Assigned task:
Set down exactly the lines in the records below that run from the line with "This screenshot has height=307, width=257." to the line with "Task: Collapse all via Album header chevron", inclusive, and nothing more.

Supplied records:
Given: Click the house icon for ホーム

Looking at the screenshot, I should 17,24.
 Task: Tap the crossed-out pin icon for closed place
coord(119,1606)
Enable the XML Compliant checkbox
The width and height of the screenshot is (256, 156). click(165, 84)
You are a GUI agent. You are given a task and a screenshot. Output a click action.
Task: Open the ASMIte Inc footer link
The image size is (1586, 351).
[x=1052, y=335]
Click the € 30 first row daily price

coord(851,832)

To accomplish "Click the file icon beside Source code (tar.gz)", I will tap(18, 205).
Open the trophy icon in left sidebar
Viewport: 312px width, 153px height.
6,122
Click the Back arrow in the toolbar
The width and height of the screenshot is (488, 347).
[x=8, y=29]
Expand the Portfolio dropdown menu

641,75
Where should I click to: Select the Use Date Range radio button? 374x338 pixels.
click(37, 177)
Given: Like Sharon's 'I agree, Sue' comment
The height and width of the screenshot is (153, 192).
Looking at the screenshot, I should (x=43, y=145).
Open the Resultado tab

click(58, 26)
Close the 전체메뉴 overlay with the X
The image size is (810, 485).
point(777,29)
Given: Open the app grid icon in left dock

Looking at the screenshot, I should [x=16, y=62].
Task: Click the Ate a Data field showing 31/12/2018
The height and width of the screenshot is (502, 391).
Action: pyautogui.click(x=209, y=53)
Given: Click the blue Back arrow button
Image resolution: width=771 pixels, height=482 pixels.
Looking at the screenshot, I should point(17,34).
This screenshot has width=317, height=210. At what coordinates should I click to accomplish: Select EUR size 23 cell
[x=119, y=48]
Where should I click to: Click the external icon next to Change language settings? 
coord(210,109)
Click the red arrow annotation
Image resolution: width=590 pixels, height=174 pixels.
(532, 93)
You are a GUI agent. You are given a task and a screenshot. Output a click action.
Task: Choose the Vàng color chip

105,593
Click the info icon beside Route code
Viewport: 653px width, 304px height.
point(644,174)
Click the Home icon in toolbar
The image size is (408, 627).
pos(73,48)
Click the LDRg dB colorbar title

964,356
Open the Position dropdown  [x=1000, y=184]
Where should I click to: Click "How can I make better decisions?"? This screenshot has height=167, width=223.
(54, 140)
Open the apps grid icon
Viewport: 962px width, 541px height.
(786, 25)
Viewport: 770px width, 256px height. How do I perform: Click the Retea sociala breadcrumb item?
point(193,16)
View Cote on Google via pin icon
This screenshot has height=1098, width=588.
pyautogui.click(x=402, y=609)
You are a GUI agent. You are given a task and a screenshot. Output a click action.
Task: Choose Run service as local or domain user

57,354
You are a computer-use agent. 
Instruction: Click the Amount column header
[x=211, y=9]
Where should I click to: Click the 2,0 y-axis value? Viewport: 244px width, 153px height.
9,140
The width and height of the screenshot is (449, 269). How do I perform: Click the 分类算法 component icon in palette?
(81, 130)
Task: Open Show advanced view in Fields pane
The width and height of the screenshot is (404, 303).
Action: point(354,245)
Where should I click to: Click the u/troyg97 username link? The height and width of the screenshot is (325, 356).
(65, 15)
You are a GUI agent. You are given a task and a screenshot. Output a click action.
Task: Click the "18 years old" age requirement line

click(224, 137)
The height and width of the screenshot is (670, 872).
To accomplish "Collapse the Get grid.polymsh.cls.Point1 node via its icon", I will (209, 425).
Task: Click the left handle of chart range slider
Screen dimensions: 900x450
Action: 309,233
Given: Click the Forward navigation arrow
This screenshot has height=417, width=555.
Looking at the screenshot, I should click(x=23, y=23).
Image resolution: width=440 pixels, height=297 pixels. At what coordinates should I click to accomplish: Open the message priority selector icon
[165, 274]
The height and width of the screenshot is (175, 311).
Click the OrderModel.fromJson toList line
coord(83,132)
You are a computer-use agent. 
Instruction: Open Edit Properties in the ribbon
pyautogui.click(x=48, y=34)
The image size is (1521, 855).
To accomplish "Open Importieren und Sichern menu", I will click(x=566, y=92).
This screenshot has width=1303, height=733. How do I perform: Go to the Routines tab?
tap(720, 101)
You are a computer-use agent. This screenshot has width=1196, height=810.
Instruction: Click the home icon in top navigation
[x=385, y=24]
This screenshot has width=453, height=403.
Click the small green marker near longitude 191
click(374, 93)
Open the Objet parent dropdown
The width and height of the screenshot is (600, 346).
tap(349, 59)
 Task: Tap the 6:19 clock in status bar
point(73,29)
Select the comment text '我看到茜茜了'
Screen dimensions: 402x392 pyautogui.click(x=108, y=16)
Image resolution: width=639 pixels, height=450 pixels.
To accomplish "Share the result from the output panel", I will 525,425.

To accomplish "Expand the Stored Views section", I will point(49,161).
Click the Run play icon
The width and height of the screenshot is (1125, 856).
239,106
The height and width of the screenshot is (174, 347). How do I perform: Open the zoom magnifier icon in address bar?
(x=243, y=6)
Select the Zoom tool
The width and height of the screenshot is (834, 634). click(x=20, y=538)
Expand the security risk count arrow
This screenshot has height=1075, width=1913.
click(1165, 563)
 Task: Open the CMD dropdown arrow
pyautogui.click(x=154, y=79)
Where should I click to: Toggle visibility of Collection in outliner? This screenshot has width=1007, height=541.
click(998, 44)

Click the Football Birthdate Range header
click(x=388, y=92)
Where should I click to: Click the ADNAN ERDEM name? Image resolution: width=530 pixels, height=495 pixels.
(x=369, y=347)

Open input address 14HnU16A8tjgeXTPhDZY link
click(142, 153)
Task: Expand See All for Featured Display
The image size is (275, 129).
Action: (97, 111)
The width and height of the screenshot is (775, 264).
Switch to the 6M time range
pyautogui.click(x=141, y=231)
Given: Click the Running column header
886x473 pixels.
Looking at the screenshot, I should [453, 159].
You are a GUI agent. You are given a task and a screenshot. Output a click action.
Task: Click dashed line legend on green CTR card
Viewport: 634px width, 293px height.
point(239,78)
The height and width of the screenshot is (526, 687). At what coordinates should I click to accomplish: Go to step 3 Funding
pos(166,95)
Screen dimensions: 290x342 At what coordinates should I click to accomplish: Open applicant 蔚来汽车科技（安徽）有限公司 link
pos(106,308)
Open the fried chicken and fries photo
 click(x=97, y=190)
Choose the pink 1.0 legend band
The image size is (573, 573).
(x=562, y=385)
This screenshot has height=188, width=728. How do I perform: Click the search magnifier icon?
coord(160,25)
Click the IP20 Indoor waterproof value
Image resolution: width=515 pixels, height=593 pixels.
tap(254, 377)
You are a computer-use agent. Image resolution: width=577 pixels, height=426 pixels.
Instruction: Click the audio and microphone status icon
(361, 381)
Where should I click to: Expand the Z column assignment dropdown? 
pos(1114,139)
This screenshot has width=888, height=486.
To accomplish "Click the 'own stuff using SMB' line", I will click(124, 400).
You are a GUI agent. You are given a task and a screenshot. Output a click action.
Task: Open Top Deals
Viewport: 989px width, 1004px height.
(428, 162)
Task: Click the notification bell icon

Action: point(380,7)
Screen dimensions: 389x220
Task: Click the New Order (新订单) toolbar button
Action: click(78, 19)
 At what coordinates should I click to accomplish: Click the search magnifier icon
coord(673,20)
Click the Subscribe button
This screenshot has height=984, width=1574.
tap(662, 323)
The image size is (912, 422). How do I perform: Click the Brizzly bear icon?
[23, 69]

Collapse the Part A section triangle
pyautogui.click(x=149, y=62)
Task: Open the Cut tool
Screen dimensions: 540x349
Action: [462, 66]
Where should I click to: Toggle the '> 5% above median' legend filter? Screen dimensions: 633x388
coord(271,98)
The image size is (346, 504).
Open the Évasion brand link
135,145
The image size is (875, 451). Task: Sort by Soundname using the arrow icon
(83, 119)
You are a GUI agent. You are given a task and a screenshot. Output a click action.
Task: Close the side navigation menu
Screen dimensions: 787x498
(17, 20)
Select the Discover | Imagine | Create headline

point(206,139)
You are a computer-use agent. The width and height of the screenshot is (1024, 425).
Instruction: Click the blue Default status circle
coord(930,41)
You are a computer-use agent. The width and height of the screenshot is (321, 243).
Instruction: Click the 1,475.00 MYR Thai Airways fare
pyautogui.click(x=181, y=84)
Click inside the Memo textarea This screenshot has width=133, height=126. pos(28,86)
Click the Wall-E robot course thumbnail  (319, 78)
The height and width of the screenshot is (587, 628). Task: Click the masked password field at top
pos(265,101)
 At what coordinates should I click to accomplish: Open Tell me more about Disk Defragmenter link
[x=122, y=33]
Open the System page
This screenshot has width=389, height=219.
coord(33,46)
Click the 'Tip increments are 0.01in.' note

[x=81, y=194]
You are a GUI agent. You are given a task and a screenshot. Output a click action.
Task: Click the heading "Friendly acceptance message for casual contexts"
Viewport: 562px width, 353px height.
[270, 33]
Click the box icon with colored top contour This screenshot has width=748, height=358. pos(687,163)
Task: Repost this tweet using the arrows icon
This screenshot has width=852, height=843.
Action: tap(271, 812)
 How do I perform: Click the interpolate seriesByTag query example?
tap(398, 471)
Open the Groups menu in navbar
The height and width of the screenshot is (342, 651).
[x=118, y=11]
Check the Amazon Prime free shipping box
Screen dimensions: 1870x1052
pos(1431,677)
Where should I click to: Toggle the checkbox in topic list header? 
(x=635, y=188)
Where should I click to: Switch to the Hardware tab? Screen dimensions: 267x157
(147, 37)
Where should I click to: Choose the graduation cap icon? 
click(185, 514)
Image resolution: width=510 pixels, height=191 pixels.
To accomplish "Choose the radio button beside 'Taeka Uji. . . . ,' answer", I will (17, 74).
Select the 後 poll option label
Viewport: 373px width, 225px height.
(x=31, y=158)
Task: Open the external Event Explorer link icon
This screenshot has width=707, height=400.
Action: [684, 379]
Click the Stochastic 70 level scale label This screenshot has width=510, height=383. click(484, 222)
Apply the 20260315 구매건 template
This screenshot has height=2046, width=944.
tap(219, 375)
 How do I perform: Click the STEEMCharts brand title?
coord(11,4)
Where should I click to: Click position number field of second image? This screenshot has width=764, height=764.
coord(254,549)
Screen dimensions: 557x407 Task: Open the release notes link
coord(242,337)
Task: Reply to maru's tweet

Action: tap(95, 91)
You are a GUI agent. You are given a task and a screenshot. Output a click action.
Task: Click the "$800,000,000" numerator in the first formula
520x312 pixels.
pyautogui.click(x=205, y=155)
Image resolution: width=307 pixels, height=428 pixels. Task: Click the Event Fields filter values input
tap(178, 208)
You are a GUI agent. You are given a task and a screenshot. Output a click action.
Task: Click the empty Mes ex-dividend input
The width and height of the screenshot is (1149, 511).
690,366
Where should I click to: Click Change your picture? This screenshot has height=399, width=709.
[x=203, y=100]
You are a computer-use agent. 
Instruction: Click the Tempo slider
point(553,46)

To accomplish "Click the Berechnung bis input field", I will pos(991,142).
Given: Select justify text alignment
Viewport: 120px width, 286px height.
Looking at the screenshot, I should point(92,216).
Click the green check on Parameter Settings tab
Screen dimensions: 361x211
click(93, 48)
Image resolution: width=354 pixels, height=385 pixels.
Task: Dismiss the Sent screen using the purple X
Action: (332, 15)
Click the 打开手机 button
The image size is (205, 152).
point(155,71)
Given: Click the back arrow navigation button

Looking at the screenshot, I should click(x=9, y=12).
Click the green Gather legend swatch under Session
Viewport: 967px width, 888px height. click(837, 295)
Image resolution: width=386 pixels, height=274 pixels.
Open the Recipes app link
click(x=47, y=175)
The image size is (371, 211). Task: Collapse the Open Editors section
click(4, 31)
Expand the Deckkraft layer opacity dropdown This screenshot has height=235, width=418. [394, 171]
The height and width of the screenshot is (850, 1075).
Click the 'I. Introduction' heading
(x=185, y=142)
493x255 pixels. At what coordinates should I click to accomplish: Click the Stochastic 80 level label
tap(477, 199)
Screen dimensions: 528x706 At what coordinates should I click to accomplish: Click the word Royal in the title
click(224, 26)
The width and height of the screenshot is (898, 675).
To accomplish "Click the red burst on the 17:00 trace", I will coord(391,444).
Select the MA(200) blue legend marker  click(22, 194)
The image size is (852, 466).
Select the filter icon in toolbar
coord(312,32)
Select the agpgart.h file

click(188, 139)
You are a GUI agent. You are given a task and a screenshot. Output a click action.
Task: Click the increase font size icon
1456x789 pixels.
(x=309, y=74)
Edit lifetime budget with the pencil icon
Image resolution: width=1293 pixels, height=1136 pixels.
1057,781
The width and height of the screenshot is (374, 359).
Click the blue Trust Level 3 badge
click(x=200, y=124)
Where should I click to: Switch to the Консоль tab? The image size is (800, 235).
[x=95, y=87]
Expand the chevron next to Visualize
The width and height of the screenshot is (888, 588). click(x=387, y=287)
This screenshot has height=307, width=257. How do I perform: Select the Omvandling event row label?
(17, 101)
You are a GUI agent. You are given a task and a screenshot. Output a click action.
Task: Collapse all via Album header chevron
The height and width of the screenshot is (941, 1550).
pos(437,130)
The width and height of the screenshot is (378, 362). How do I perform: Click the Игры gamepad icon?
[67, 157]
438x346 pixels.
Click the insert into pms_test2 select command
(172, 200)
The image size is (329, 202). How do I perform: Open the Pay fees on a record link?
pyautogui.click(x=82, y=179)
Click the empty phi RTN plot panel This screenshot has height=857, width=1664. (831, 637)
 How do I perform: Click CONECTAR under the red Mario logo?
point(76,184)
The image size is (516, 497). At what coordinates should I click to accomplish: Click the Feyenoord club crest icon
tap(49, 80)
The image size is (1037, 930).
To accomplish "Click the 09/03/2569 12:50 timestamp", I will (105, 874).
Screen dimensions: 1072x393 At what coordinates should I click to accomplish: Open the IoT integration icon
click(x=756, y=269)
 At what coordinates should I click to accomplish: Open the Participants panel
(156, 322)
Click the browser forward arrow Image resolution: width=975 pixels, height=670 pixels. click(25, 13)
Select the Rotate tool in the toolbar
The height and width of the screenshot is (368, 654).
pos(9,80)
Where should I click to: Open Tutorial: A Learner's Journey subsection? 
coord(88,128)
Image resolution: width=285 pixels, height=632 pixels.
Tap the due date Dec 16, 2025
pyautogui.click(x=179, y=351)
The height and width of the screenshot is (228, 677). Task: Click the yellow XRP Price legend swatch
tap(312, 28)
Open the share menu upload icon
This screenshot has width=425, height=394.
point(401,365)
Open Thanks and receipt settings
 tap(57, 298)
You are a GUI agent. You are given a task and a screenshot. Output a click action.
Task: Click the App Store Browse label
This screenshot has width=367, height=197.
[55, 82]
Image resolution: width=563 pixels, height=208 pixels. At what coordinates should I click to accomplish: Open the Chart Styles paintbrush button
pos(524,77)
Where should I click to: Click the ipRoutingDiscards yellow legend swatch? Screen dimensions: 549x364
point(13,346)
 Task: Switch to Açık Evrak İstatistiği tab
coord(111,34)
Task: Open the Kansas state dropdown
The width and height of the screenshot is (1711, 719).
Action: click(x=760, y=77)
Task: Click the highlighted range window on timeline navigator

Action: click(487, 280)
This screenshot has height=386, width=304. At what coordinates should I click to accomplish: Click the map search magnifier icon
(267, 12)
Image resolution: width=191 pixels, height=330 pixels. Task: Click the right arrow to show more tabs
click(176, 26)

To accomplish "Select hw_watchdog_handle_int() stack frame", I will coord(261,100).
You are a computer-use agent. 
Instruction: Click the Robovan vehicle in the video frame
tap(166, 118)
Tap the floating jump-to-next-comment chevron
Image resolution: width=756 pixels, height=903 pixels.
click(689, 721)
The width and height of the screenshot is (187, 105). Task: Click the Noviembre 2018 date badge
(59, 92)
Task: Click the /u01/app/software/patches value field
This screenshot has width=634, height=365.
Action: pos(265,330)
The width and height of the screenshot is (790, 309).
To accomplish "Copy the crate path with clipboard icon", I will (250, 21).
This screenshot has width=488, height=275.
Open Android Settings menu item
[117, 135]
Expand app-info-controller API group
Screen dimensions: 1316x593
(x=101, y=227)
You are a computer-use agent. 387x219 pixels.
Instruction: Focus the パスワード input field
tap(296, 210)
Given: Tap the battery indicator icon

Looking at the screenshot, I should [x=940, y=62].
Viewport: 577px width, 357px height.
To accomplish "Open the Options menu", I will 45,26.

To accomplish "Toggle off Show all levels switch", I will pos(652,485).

Exercise result:
This screenshot has height=307, width=257. How do I perform: Select the Omvandling event row label?
(17, 101)
You are a GUI agent. You are given a task and a screenshot. Output a click action.
Task: Collapse all via Album header chevron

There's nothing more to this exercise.